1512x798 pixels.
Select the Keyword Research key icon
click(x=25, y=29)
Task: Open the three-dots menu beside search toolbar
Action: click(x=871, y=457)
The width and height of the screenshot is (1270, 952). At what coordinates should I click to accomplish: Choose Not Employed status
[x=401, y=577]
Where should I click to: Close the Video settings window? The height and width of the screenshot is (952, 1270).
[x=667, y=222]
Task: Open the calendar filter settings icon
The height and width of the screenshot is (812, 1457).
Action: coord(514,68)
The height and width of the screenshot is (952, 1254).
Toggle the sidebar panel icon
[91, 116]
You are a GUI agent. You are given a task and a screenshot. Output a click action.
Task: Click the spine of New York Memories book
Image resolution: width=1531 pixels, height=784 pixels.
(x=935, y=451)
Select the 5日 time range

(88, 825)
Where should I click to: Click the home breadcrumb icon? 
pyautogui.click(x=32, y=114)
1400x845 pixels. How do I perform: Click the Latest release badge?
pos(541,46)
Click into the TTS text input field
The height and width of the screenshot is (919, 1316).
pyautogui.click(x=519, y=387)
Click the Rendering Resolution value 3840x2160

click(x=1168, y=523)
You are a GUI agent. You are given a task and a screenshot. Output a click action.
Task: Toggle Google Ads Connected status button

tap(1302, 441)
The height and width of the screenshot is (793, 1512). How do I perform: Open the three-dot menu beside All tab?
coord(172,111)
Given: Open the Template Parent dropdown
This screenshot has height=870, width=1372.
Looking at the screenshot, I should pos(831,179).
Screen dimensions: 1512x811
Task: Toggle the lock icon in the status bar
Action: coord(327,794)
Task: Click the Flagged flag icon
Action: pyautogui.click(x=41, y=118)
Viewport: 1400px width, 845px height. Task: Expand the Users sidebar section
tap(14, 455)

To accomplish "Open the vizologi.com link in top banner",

Task description: Retype every line of the data, keeping each one exactly as it is.

Answer below:
1512x798 pixels.
Select the Keyword Research key icon
click(x=25, y=29)
Task: Open the three-dots menu beside search toolbar
Action: click(x=871, y=457)
The width and height of the screenshot is (1270, 952). At what coordinates should I click to accomplish: Choose Not Employed status
[x=401, y=577]
Where should I click to: Close the Video settings window? The height and width of the screenshot is (952, 1270).
[x=667, y=222]
Task: Open the calendar filter settings icon
The height and width of the screenshot is (812, 1457).
Action: coord(514,68)
The height and width of the screenshot is (952, 1254).
Toggle the sidebar panel icon
[91, 116]
You are a GUI agent. You are given a task and a screenshot. Output a click action.
Task: Click the spine of New York Memories book
Image resolution: width=1531 pixels, height=784 pixels.
(x=935, y=451)
Select the 5日 time range

(88, 825)
Where should I click to: Click the home breadcrumb icon? 
pyautogui.click(x=32, y=114)
1400x845 pixels. How do I perform: Click the Latest release badge?
pos(541,46)
Click into the TTS text input field
The height and width of the screenshot is (919, 1316).
pyautogui.click(x=519, y=387)
Click the Rendering Resolution value 3840x2160

click(x=1168, y=523)
You are a GUI agent. You are given a task and a screenshot. Output a click action.
Task: Toggle Google Ads Connected status button

tap(1302, 441)
The height and width of the screenshot is (793, 1512). How do I perform: Open the three-dot menu beside All tab?
coord(172,111)
Given: Open the Template Parent dropdown
This screenshot has height=870, width=1372.
Looking at the screenshot, I should pos(831,179).
Screen dimensions: 1512x811
Task: Toggle the lock icon in the status bar
Action: coord(327,794)
Task: Click the Flagged flag icon
Action: pyautogui.click(x=41, y=118)
Viewport: 1400px width, 845px height. Task: Expand the Users sidebar section
tap(14, 455)

To accomplish "Open the vizologi.com link in top banner",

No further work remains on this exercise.